* **EXERCISE PROMPT**
Substitute "Where do I click to" for every "Where should I click to" in the listing below, and leave everything else unchanged.

* **AVAILABLE DATA**
★ ★ ★ ★ ★ ★ ★

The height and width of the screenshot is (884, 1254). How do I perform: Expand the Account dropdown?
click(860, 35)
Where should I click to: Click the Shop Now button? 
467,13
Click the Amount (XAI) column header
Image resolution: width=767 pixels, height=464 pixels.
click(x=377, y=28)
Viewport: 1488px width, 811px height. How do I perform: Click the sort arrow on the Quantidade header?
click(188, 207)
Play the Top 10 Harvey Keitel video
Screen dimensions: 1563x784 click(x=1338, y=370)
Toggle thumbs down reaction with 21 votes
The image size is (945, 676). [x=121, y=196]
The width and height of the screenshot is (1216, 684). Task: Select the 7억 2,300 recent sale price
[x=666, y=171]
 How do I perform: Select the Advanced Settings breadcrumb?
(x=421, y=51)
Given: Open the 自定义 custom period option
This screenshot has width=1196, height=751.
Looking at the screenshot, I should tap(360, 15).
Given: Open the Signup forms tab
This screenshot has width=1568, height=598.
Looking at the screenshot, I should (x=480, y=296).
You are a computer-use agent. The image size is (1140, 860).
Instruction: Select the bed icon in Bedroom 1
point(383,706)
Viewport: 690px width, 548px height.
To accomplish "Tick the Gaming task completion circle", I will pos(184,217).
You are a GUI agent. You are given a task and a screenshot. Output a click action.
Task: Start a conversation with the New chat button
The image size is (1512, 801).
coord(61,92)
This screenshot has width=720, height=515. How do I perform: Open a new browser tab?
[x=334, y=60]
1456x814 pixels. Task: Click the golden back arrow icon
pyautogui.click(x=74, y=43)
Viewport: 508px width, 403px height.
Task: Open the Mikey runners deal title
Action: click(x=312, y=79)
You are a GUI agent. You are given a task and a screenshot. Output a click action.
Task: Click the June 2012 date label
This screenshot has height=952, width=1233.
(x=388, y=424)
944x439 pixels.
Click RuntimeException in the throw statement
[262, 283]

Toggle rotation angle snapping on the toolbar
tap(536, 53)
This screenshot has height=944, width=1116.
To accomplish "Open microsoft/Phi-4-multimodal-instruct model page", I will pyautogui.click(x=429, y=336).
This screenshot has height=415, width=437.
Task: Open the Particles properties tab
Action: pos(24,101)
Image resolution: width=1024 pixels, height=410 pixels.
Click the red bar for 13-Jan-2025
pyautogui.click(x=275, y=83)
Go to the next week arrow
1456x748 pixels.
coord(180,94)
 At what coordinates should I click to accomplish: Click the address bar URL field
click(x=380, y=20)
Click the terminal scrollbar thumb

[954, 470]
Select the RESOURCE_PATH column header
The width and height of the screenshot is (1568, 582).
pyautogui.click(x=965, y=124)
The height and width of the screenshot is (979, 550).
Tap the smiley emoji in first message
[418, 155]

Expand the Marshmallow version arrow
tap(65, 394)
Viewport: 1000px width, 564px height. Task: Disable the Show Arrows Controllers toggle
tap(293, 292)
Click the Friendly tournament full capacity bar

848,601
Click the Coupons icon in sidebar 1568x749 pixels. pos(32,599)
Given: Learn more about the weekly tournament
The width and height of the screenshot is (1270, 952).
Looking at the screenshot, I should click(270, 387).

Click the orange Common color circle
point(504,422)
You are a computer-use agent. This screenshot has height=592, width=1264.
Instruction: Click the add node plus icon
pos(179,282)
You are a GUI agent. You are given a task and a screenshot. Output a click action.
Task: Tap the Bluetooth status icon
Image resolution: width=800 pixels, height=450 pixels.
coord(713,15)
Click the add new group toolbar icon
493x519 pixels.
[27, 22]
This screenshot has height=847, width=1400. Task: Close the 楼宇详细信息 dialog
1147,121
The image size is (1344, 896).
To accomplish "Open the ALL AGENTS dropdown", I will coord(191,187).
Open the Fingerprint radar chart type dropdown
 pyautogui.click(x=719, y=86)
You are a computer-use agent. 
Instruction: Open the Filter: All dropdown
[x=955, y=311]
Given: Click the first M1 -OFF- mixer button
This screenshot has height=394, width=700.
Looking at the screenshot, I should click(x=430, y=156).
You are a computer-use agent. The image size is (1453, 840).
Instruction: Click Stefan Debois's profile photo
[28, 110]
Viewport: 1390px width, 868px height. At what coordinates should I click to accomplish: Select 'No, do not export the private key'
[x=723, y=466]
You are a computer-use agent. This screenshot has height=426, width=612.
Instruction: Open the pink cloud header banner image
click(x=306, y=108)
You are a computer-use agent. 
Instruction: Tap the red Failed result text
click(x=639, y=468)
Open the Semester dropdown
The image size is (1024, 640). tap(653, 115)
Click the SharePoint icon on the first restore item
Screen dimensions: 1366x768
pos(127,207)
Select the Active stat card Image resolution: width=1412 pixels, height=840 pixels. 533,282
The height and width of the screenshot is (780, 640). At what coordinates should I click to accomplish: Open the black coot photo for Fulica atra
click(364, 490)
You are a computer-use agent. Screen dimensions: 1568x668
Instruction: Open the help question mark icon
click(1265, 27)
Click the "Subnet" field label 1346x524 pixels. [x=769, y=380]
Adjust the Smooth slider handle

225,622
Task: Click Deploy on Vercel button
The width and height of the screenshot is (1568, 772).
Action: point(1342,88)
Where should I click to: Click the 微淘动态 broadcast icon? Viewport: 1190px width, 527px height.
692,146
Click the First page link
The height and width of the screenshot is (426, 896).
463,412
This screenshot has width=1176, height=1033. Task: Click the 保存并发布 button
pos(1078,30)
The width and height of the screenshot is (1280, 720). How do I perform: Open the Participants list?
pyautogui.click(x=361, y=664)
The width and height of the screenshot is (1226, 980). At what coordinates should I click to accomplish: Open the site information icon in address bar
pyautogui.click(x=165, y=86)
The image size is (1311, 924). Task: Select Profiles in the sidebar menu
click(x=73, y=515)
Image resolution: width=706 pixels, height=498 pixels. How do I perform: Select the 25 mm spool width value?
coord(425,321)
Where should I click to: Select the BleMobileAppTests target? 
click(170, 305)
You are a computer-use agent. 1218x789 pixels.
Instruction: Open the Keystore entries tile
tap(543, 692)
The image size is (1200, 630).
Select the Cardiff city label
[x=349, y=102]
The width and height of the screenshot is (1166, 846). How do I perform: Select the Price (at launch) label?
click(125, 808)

★ ★ ★ ★ ★ ★ ★

* **SOLUTION FOR THIS PROBLEM**
The height and width of the screenshot is (884, 1254). How do I perform: Expand the Account dropdown?
click(860, 35)
Where do I click to: Click the Shop Now button? 
467,13
Click the Amount (XAI) column header
Image resolution: width=767 pixels, height=464 pixels.
click(x=377, y=28)
Viewport: 1488px width, 811px height. How do I perform: Click the sort arrow on the Quantidade header?
click(188, 207)
Play the Top 10 Harvey Keitel video
Screen dimensions: 1563x784 click(x=1338, y=370)
Toggle thumbs down reaction with 21 votes
The image size is (945, 676). [x=121, y=196]
The width and height of the screenshot is (1216, 684). Task: Select the 7억 2,300 recent sale price
[x=666, y=171]
 How do I perform: Select the Advanced Settings breadcrumb?
(x=421, y=51)
Given: Open the 自定义 custom period option
This screenshot has width=1196, height=751.
Looking at the screenshot, I should tap(360, 15).
Given: Open the Signup forms tab
This screenshot has width=1568, height=598.
Looking at the screenshot, I should (x=480, y=296).
You are a computer-use agent. The image size is (1140, 860).
Instruction: Select the bed icon in Bedroom 1
point(383,706)
Viewport: 690px width, 548px height.
To accomplish "Tick the Gaming task completion circle", I will pos(184,217).
You are a GUI agent. You are given a task and a screenshot. Output a click action.
Task: Start a conversation with the New chat button
The image size is (1512, 801).
coord(61,92)
This screenshot has width=720, height=515. How do I perform: Open a new browser tab?
[x=334, y=60]
1456x814 pixels. Task: Click the golden back arrow icon
pyautogui.click(x=74, y=43)
Viewport: 508px width, 403px height.
Task: Open the Mikey runners deal title
Action: click(x=312, y=79)
You are a GUI agent. You are given a task and a screenshot. Output a click action.
Task: Click the June 2012 date label
This screenshot has height=952, width=1233.
(x=388, y=424)
944x439 pixels.
Click RuntimeException in the throw statement
[262, 283]

Toggle rotation angle snapping on the toolbar
tap(536, 53)
This screenshot has height=944, width=1116.
To accomplish "Open microsoft/Phi-4-multimodal-instruct model page", I will pyautogui.click(x=429, y=336).
This screenshot has height=415, width=437.
Task: Open the Particles properties tab
Action: pos(24,101)
Image resolution: width=1024 pixels, height=410 pixels.
Click the red bar for 13-Jan-2025
pyautogui.click(x=275, y=83)
Go to the next week arrow
1456x748 pixels.
coord(180,94)
 At what coordinates should I click to accomplish: Click the address bar URL field
click(x=380, y=20)
Click the terminal scrollbar thumb

[954, 470]
Select the RESOURCE_PATH column header
The width and height of the screenshot is (1568, 582).
pyautogui.click(x=965, y=124)
The height and width of the screenshot is (979, 550).
Tap the smiley emoji in first message
[418, 155]

Expand the Marshmallow version arrow
tap(65, 394)
Viewport: 1000px width, 564px height. Task: Disable the Show Arrows Controllers toggle
tap(293, 292)
Click the Friendly tournament full capacity bar

848,601
Click the Coupons icon in sidebar 1568x749 pixels. pos(32,599)
Given: Learn more about the weekly tournament
The width and height of the screenshot is (1270, 952).
Looking at the screenshot, I should click(270, 387).

Click the orange Common color circle
point(504,422)
You are a computer-use agent. This screenshot has height=592, width=1264.
Instruction: Click the add node plus icon
pos(179,282)
You are a GUI agent. You are given a task and a screenshot. Output a click action.
Task: Tap the Bluetooth status icon
Image resolution: width=800 pixels, height=450 pixels.
coord(713,15)
Click the add new group toolbar icon
493x519 pixels.
[27, 22]
This screenshot has height=847, width=1400. Task: Close the 楼宇详细信息 dialog
1147,121
The image size is (1344, 896).
To accomplish "Open the ALL AGENTS dropdown", I will coord(191,187).
Open the Fingerprint radar chart type dropdown
 pyautogui.click(x=719, y=86)
You are a computer-use agent. 
Instruction: Open the Filter: All dropdown
[x=955, y=311]
Given: Click the first M1 -OFF- mixer button
This screenshot has height=394, width=700.
Looking at the screenshot, I should click(x=430, y=156).
You are a computer-use agent. The image size is (1453, 840).
Instruction: Click Stefan Debois's profile photo
[28, 110]
Viewport: 1390px width, 868px height. At what coordinates should I click to accomplish: Select 'No, do not export the private key'
[x=723, y=466]
You are a computer-use agent. This screenshot has height=426, width=612.
Instruction: Open the pink cloud header banner image
click(x=306, y=108)
You are a computer-use agent. 
Instruction: Tap the red Failed result text
click(x=639, y=468)
Open the Semester dropdown
The image size is (1024, 640). tap(653, 115)
Click the SharePoint icon on the first restore item
Screen dimensions: 1366x768
pos(127,207)
Select the Active stat card Image resolution: width=1412 pixels, height=840 pixels. 533,282
The height and width of the screenshot is (780, 640). At what coordinates should I click to accomplish: Open the black coot photo for Fulica atra
click(364, 490)
You are a computer-use agent. Screen dimensions: 1568x668
Instruction: Open the help question mark icon
click(1265, 27)
Click the "Subnet" field label 1346x524 pixels. [x=769, y=380]
Adjust the Smooth slider handle

225,622
Task: Click Deploy on Vercel button
The width and height of the screenshot is (1568, 772).
Action: point(1342,88)
Where do I click to: Click the 微淘动态 broadcast icon? Viewport: 1190px width, 527px height.
692,146
Click the First page link
The height and width of the screenshot is (426, 896).
463,412
This screenshot has width=1176, height=1033. Task: Click the 保存并发布 button
pos(1078,30)
The width and height of the screenshot is (1280, 720). How do I perform: Open the Participants list?
pyautogui.click(x=361, y=664)
The width and height of the screenshot is (1226, 980). At what coordinates should I click to accomplish: Open the site information icon in address bar
pyautogui.click(x=165, y=86)
The image size is (1311, 924). Task: Select Profiles in the sidebar menu
click(x=73, y=515)
Image resolution: width=706 pixels, height=498 pixels. How do I perform: Select the 25 mm spool width value?
coord(425,321)
Where do I click to: Select the BleMobileAppTests target? 
click(170, 305)
You are a computer-use agent. 1218x789 pixels.
Instruction: Open the Keystore entries tile
tap(543, 692)
The image size is (1200, 630).
Select the Cardiff city label
[x=349, y=102]
The width and height of the screenshot is (1166, 846). How do I perform: Select the Price (at launch) label?
click(125, 808)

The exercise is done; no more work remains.